The working group said city officials employed "deplorable tactics" to displace Africville's black residents when the neighbourhood was razed in the late 1960s, marking a "dark period" in Nova Scotian history.
The city offered a formal apology in 2010 and allocated $3 million to build a museum on the site, which members of the working group welcomed as a recognition of its significance to the African-Nova Scotian community.
Socioeconomic conditions in African-Nova Scotian communities remain "deplorable," they said, and the provincial government is falling short in its efforts to establish land titles for the descendants of the black loyalists.
The authors appealed to the federal government to provide financial support to help claimants cover the costs involved in resolving land disputes, centuries after their ancestors were denied title to the rocky plots where they settled.
The report also suggested that Ottawa work with provincial and municipal authorities to develop legislation regarding what it called "environmental racism" -- the risks created by environmental hazards like landfills, waste dumps and pollutants that are disproportionately situated near black communities.
The Nova Scotia Human Rights Commission is expect to address the UN report on Monday.
At the national level, the working group said the Canadian government should develop a strategy to address anti-black racism in the criminal justice system.
Between 2005 and 2015, the number of black inmates in federal prisons rose by more than 71 per cent, the report said.
The authors were troubled by statistics suggesting that black people are "extraordinarily overrepresented" when it comes police use of lethal force, and noted that the lack of race-based data about these incidents makes its difficult to assess the scope of the problem.
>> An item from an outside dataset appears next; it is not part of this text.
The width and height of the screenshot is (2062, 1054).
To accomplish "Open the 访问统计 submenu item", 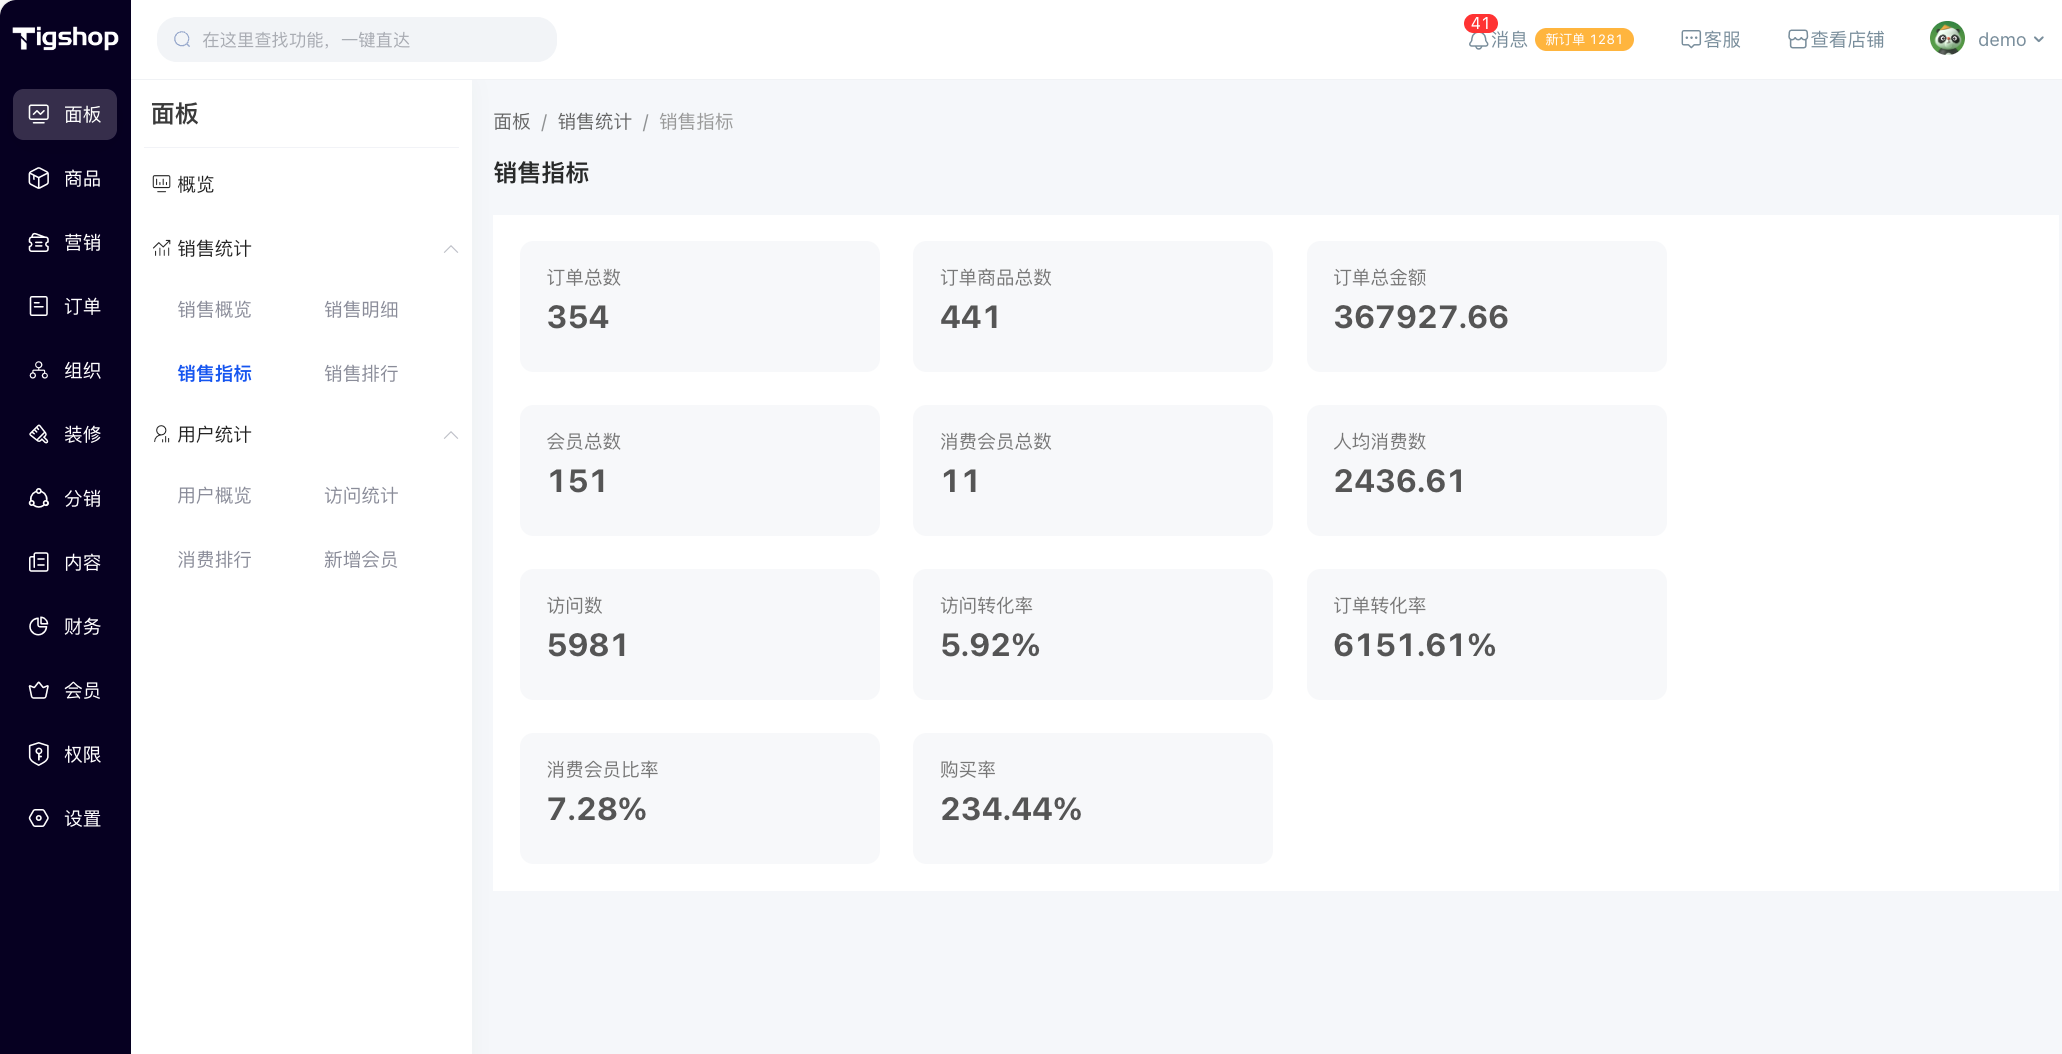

Racial profiling is "endemic" in strategies used by Canadian law enforcement, the working group said, and called for practices they said disproportionately affect black Canadians -- such as street checks and solitary confinement -- to be abolished.
The report recommended the creation of a federal department of African-Canadian affairs and create special measures to compensate for the impacts of discrimination, such as targeted hiring policies similar to those for Indigenous Peoples.
It said existing federal anti-discrimination legislation relies on terms such as "visible minority" that obscure the degrees of disparity faced by different ethnic groups and fails to fully account for the specific human rights concerns of African-Canadians.
The working group encouraged federal lawmakers to legally recognize African-Canadians as a distinct group "who have made and continue to make profound economic, political, social, cultural and spiritual contributions to Canadian society."